While nausea and diarrhea are common symptoms present at the onset of the COVID-19 infection, they may carry on in a mild to severe combination of abdominal pain, reduced appetite, and/or resulting anorexia.


As the long-haul symptoms take their toll on the body, neurological symptoms (associated with the brain) may set in as well. This may be mild or severe and include cognitive impairment (brain fog, loss of concentration, memory loss), headache, sleep disturbance, peripheral neuropathy symptoms (loss of feeling in extremities), dizziness, and/or delirium.


Further associated with long-term illness, patients may experience muscular symptoms such as joint pain, muscle pain, or a general feeling of lethargy for the duration of the illness, and post-recovery.
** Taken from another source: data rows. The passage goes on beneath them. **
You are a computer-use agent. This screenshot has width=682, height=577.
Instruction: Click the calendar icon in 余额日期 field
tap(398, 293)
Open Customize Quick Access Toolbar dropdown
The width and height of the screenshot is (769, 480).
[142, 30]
This may occur in specific parts of the body, or affect the body in a more generalised manner.


Long haul COVID-19 may result in chronic or permanent skin problems such as skin rashes and hives. There may also be swelling in the fingers and toes which is tender to the touch and appears similar to bruising. Other uncomfortable symptoms include sores on the lips and mouth. Both of these latter conditions often heal over time once the patient recovers.

Managing Your Symptoms
Should you suffer from ‘long-haul COVID’, ensure that you eat well and drink plenty of water during this time to aid in your recovery. Paracetamol (up to 1000 mg every 6 hours), antihistamines (up to 3 times a day), and cough syrup (up to 3 times a day) are possible methods of treating the symptoms to ease your discomfort. However, do consult with your doctor prior to consuming any new medication.

7. Multi-System Inflammatory Syndrome in Children (MIS-C)

From June 2020 to December 2021, the MIS-C Malaysia Study Group found that a total of 174 cases were identified in Malaysia and 57% of the total cases were among children aged 5-11 years old.

What is Multi-System Inflammatory Syndrome in Children (MIS-C)?

MIS-C is a life-threatening complication caused by COVID-19 infection in children. This condition causes organs to become inflamed, including the heart, lungs, kidneys, brain, skin, eyes, and gastrointestinal organs. So far, seven deaths have been recorded as a result of MIS-C.

What are the symptoms of MIS-C?

  • Fever for more than 4 days
  • Abnormal physical weakness or lack of energy
  • Loss of sense of taste / smell
  • Extreme fatigue
  • Breathing difficulty
  • Coughing
  • Nauseous
  • Diarrhoea
  • Rashes
  • Swollen lymph nodes
  • Neck pain
  • Red and cracked lips
  • Bloodshot eyes / conjunctivitis
  • Shock syndrome
  • Needs Veno-arterial Extracorporeal Membrane
  • Oxygenation (VA-ECMO)
  • Coronary dilation
  • Pericarditis
How to prevent MIS-C?

Parents and guardians should get the COVID-19 vaccines for their children aged 5-11 years old to protect them from COVID-19 and its related medical complications including MIS-C.

The Cominarty for children vaccine uses a new and safe formulation and dosage that is appropriate for children in that age range.

8. How to reduce risk of infection

It is important to protect yourself and those around you by taking the right precautionary measures to reduce the risk of coronavirus infection.

  1. Get tested if unwell: If you are showing COVID-19 symptoms such as fever, cough, sore throat, etc., do a self-test immediately
  2. Always wear protective face mask: When you are going out of your house and meeting with others, always wear a face mask properly
  3. Keep your hands clean: Wash your hands often with water and soap or clean them with 60% - 70% alcohol-based gel, foam or liquid sanitizer
  4. Physical distancing: Practice adequate physical distancing (1-2 meters apart)
  5. Avoid the 3Cs: Stay away from Closed areas, Crowded places, and Close interactions
  6. Test before gathering: Do an RTK test before attending gatherings with other people
  7. Get vaccinated: Studies show that vaccination provides the best protection against COVID-19 infections, in particular severe illness and death. Ensure that you and your family are fully vaccinated. Take your booster doses when you become eligible for them. Consider enrolling your children for vaccination once it is available to them.

Unvaccinated people are 9x more likely to be infected and 62x more likely to die from COVID-19 infection.